- YOUR ASSIGNMENT -
Return the entries below word for word. No picture belongs in the copy.

- AVAILABLE RECORDS -
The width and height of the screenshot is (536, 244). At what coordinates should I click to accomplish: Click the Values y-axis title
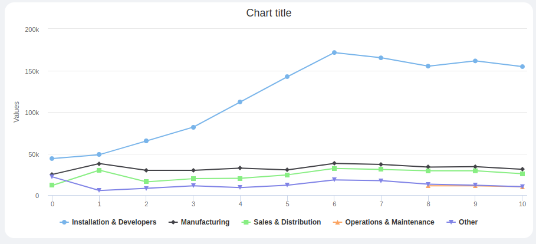[17, 112]
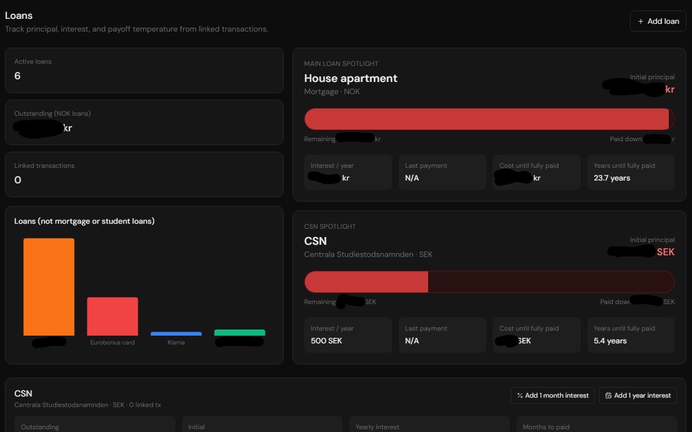This screenshot has width=692, height=432.
Task: Click Yearly interest field in CSN details
Action: [x=429, y=424]
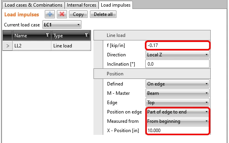Open the Current load case LC1 dropdown
The height and width of the screenshot is (143, 229).
pos(62,24)
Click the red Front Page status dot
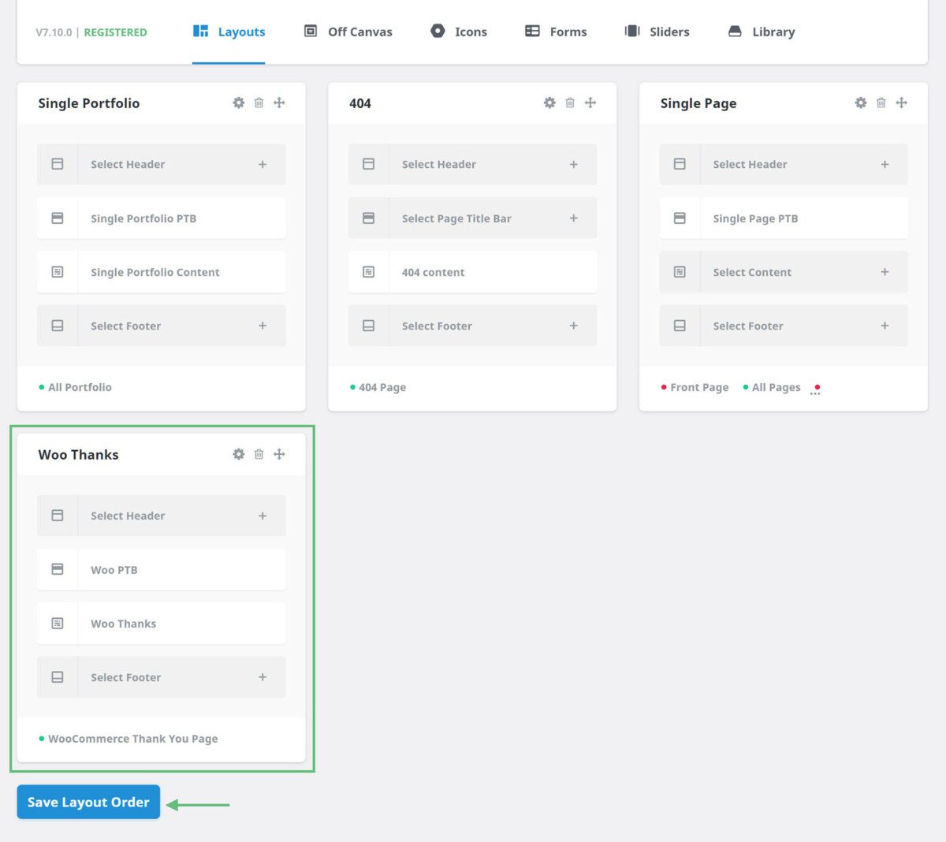 click(665, 387)
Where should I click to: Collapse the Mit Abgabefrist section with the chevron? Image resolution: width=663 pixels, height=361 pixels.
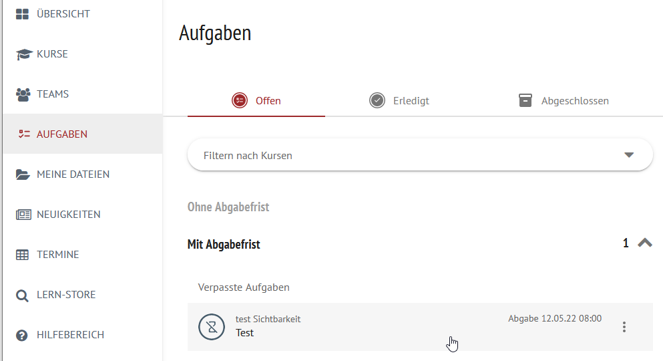(645, 243)
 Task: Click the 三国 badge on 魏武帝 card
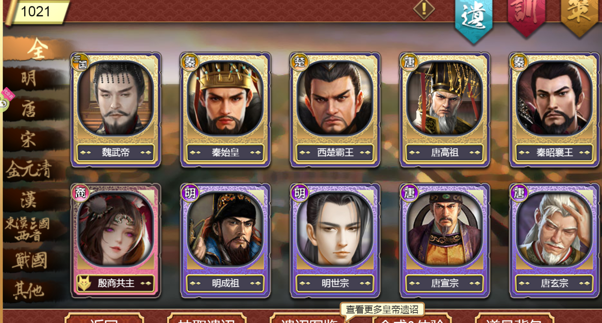point(80,62)
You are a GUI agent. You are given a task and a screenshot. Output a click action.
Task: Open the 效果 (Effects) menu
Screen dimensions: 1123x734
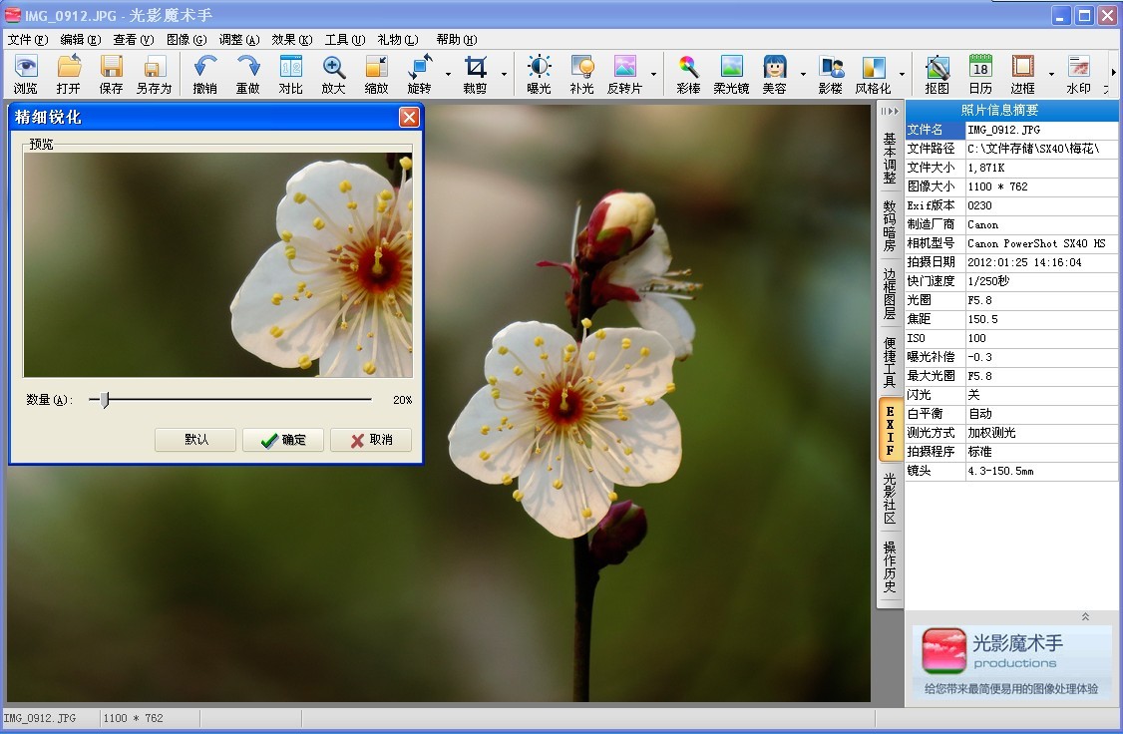coord(291,40)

- EXERCISE OUTPUT -
The width and height of the screenshot is (536, 244). At what coordinates should I click to accomplish: Click the Values y-axis title
[17, 112]
This screenshot has width=692, height=432.
Task: Click Yearly interest field in CSN details
Action: [x=429, y=424]
Open the Current load case LC1 dropdown
The height and width of the screenshot is (143, 229).
pos(62,24)
Click the red Front Page status dot
 click(665, 387)
Where should I click to: Collapse the Mit Abgabefrist section with the chevron? Image resolution: width=663 pixels, height=361 pixels.
(645, 243)
 Task: Click the 三国 badge on 魏武帝 card
point(80,62)
You are a GUI agent. You are given a task and a screenshot. Output a click action.
Task: Open the 效果 (Effects) menu
Screen dimensions: 1123x734
coord(291,40)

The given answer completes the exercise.